__The data__:
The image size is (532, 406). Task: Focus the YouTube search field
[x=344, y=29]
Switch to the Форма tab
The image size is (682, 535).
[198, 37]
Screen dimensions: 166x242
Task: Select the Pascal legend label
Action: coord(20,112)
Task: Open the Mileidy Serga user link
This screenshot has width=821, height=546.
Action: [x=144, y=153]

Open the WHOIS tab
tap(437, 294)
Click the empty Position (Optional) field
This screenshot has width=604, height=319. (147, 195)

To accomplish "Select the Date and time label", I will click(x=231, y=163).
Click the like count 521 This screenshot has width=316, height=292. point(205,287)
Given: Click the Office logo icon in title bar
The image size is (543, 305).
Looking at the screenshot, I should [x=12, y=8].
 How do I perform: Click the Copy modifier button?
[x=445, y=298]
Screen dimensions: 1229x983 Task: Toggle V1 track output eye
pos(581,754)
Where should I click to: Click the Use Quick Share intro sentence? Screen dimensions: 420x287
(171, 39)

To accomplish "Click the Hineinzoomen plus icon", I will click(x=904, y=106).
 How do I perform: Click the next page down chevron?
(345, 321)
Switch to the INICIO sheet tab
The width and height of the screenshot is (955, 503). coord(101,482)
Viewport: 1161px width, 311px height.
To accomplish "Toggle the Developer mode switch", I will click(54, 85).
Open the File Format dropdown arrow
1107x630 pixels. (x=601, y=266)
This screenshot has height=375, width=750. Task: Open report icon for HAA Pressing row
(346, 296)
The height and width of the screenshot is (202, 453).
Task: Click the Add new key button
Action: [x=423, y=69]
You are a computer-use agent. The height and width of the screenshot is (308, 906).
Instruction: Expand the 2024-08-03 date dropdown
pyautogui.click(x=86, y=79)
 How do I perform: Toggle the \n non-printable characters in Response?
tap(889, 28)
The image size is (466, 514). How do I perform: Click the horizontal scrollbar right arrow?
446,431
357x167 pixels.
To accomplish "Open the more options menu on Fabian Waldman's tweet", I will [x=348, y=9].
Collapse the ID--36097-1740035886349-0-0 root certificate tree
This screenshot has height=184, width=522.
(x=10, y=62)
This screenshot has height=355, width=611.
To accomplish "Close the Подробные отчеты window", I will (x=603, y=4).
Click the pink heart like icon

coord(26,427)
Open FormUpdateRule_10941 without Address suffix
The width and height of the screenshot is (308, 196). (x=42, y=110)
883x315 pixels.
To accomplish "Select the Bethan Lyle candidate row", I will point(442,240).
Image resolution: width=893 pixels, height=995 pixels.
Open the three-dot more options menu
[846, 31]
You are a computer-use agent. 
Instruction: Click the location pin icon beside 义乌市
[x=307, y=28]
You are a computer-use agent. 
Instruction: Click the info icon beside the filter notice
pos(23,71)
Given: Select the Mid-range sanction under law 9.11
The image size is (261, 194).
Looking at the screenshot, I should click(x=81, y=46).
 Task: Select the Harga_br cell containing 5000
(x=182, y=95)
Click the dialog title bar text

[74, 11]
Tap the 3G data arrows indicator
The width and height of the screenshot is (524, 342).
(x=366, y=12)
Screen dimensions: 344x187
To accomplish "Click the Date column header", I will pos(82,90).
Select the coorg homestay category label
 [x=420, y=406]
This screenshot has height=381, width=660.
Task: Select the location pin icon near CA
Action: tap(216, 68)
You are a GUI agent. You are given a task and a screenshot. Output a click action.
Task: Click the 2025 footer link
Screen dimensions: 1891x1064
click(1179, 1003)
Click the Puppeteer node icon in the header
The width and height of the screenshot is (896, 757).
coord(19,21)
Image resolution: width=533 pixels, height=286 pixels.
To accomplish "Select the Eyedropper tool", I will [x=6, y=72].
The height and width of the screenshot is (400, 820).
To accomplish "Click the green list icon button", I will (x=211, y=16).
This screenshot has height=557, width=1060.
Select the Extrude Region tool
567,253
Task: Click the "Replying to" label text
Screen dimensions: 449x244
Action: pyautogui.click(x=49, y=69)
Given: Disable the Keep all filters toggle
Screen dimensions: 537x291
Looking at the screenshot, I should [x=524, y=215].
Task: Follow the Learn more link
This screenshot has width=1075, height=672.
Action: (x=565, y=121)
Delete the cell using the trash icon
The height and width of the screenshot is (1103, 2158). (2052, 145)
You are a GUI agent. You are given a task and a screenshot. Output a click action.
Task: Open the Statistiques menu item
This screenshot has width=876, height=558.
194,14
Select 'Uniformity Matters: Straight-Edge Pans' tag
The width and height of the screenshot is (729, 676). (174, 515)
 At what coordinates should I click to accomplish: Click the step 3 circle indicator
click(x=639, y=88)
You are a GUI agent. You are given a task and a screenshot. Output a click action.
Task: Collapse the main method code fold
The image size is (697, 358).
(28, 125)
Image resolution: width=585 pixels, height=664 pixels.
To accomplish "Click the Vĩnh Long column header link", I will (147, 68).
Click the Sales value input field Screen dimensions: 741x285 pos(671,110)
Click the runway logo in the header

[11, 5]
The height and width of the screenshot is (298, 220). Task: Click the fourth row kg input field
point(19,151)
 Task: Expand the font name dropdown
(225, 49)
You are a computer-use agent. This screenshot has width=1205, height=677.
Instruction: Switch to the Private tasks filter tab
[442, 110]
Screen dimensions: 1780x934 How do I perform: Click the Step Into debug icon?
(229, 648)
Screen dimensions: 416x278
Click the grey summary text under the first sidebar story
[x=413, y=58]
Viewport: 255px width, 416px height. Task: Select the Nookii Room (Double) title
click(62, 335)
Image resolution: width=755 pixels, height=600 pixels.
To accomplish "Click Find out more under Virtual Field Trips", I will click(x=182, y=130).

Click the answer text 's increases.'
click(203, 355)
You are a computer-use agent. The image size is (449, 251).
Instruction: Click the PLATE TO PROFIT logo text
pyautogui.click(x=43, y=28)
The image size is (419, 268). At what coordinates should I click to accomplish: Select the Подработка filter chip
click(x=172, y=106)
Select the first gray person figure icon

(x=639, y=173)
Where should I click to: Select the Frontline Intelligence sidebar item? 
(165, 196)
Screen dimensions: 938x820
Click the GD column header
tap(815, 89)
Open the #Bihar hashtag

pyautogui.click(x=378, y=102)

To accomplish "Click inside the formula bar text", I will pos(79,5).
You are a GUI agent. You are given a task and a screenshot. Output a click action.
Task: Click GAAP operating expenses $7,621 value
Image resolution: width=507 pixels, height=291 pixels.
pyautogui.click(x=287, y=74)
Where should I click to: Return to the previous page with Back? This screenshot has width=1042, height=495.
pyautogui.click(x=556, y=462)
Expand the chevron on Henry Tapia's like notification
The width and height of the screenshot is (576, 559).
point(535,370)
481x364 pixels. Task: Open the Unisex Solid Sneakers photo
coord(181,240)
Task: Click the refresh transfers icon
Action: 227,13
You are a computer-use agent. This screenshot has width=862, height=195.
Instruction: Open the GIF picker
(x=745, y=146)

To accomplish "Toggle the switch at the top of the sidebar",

__What you are asked to do__: Copy every one of the rows above word for word, keeping each line as it stands.

__The solution__:
The image size is (532, 406). Task: Focus the YouTube search field
[x=344, y=29]
Switch to the Форма tab
The image size is (682, 535).
[198, 37]
Screen dimensions: 166x242
Task: Select the Pascal legend label
Action: coord(20,112)
Task: Open the Mileidy Serga user link
This screenshot has width=821, height=546.
Action: [x=144, y=153]

Open the WHOIS tab
tap(437, 294)
Click the empty Position (Optional) field
This screenshot has width=604, height=319. (147, 195)

To accomplish "Select the Date and time label", I will click(x=231, y=163).
Click the like count 521 This screenshot has width=316, height=292. point(205,287)
Given: Click the Office logo icon in title bar
The image size is (543, 305).
Looking at the screenshot, I should [x=12, y=8].
 How do I perform: Click the Copy modifier button?
[x=445, y=298]
Screen dimensions: 1229x983 Task: Toggle V1 track output eye
pos(581,754)
Where should I click to: Click the Use Quick Share intro sentence? Screen dimensions: 420x287
(171, 39)

To accomplish "Click the Hineinzoomen plus icon", I will click(x=904, y=106).
 How do I perform: Click the next page down chevron?
(345, 321)
Switch to the INICIO sheet tab
The width and height of the screenshot is (955, 503). coord(101,482)
Viewport: 1161px width, 311px height.
To accomplish "Toggle the Developer mode switch", I will click(54, 85).
Open the File Format dropdown arrow
1107x630 pixels. (x=601, y=266)
This screenshot has height=375, width=750. Task: Open report icon for HAA Pressing row
(346, 296)
The height and width of the screenshot is (202, 453).
Task: Click the Add new key button
Action: [x=423, y=69]
You are a computer-use agent. The height and width of the screenshot is (308, 906).
Instruction: Expand the 2024-08-03 date dropdown
pyautogui.click(x=86, y=79)
 How do I perform: Toggle the \n non-printable characters in Response?
tap(889, 28)
The image size is (466, 514). How do I perform: Click the horizontal scrollbar right arrow?
446,431
357x167 pixels.
To accomplish "Open the more options menu on Fabian Waldman's tweet", I will [x=348, y=9].
Collapse the ID--36097-1740035886349-0-0 root certificate tree
This screenshot has height=184, width=522.
(x=10, y=62)
This screenshot has height=355, width=611.
To accomplish "Close the Подробные отчеты window", I will (x=603, y=4).
Click the pink heart like icon

coord(26,427)
Open FormUpdateRule_10941 without Address suffix
The width and height of the screenshot is (308, 196). (x=42, y=110)
883x315 pixels.
To accomplish "Select the Bethan Lyle candidate row", I will point(442,240).
Image resolution: width=893 pixels, height=995 pixels.
Open the three-dot more options menu
[846, 31]
You are a computer-use agent. 
Instruction: Click the location pin icon beside 义乌市
[x=307, y=28]
You are a computer-use agent. 
Instruction: Click the info icon beside the filter notice
pos(23,71)
Given: Select the Mid-range sanction under law 9.11
The image size is (261, 194).
Looking at the screenshot, I should click(x=81, y=46).
 Task: Select the Harga_br cell containing 5000
(x=182, y=95)
Click the dialog title bar text

[74, 11]
Tap the 3G data arrows indicator
The width and height of the screenshot is (524, 342).
(x=366, y=12)
Screen dimensions: 344x187
To accomplish "Click the Date column header", I will pos(82,90).
Select the coorg homestay category label
 [x=420, y=406]
This screenshot has height=381, width=660.
Task: Select the location pin icon near CA
Action: tap(216, 68)
You are a GUI agent. You are given a task and a screenshot. Output a click action.
Task: Click the 2025 footer link
Screen dimensions: 1891x1064
click(1179, 1003)
Click the Puppeteer node icon in the header
The width and height of the screenshot is (896, 757).
coord(19,21)
Image resolution: width=533 pixels, height=286 pixels.
To accomplish "Select the Eyedropper tool", I will [x=6, y=72].
The height and width of the screenshot is (400, 820).
To accomplish "Click the green list icon button", I will (x=211, y=16).
This screenshot has height=557, width=1060.
Select the Extrude Region tool
567,253
Task: Click the "Replying to" label text
Screen dimensions: 449x244
Action: pyautogui.click(x=49, y=69)
Given: Disable the Keep all filters toggle
Screen dimensions: 537x291
Looking at the screenshot, I should [x=524, y=215].
Task: Follow the Learn more link
This screenshot has width=1075, height=672.
Action: (x=565, y=121)
Delete the cell using the trash icon
The height and width of the screenshot is (1103, 2158). (2052, 145)
You are a GUI agent. You are given a task and a screenshot. Output a click action.
Task: Open the Statistiques menu item
This screenshot has width=876, height=558.
194,14
Select 'Uniformity Matters: Straight-Edge Pans' tag
The width and height of the screenshot is (729, 676). (174, 515)
 At what coordinates should I click to accomplish: Click the step 3 circle indicator
click(x=639, y=88)
You are a GUI agent. You are given a task and a screenshot. Output a click action.
Task: Collapse the main method code fold
The image size is (697, 358).
(28, 125)
Image resolution: width=585 pixels, height=664 pixels.
To accomplish "Click the Vĩnh Long column header link", I will (147, 68).
Click the Sales value input field Screen dimensions: 741x285 pos(671,110)
Click the runway logo in the header

[11, 5]
The height and width of the screenshot is (298, 220). Task: Click the fourth row kg input field
point(19,151)
 Task: Expand the font name dropdown
(225, 49)
You are a computer-use agent. This screenshot has width=1205, height=677.
Instruction: Switch to the Private tasks filter tab
[442, 110]
Screen dimensions: 1780x934 How do I perform: Click the Step Into debug icon?
(229, 648)
Screen dimensions: 416x278
Click the grey summary text under the first sidebar story
[x=413, y=58]
Viewport: 255px width, 416px height. Task: Select the Nookii Room (Double) title
click(62, 335)
Image resolution: width=755 pixels, height=600 pixels.
To accomplish "Click Find out more under Virtual Field Trips", I will click(x=182, y=130).

Click the answer text 's increases.'
click(203, 355)
You are a computer-use agent. The image size is (449, 251).
Instruction: Click the PLATE TO PROFIT logo text
pyautogui.click(x=43, y=28)
The image size is (419, 268). At what coordinates should I click to accomplish: Select the Подработка filter chip
click(x=172, y=106)
Select the first gray person figure icon

(x=639, y=173)
Where should I click to: Select the Frontline Intelligence sidebar item? 
(165, 196)
Screen dimensions: 938x820
Click the GD column header
tap(815, 89)
Open the #Bihar hashtag

pyautogui.click(x=378, y=102)

To accomplish "Click inside the formula bar text", I will pos(79,5).
You are a GUI agent. You are given a task and a screenshot. Output a click action.
Task: Click GAAP operating expenses $7,621 value
Image resolution: width=507 pixels, height=291 pixels.
pyautogui.click(x=287, y=74)
Where should I click to: Return to the previous page with Back? This screenshot has width=1042, height=495.
pyautogui.click(x=556, y=462)
Expand the chevron on Henry Tapia's like notification
The width and height of the screenshot is (576, 559).
point(535,370)
481x364 pixels. Task: Open the Unisex Solid Sneakers photo
coord(181,240)
Task: Click the refresh transfers icon
Action: 227,13
You are a computer-use agent. This screenshot has width=862, height=195.
Instruction: Open the GIF picker
(x=745, y=146)

To accomplish "Toggle the switch at the top of the sidebar",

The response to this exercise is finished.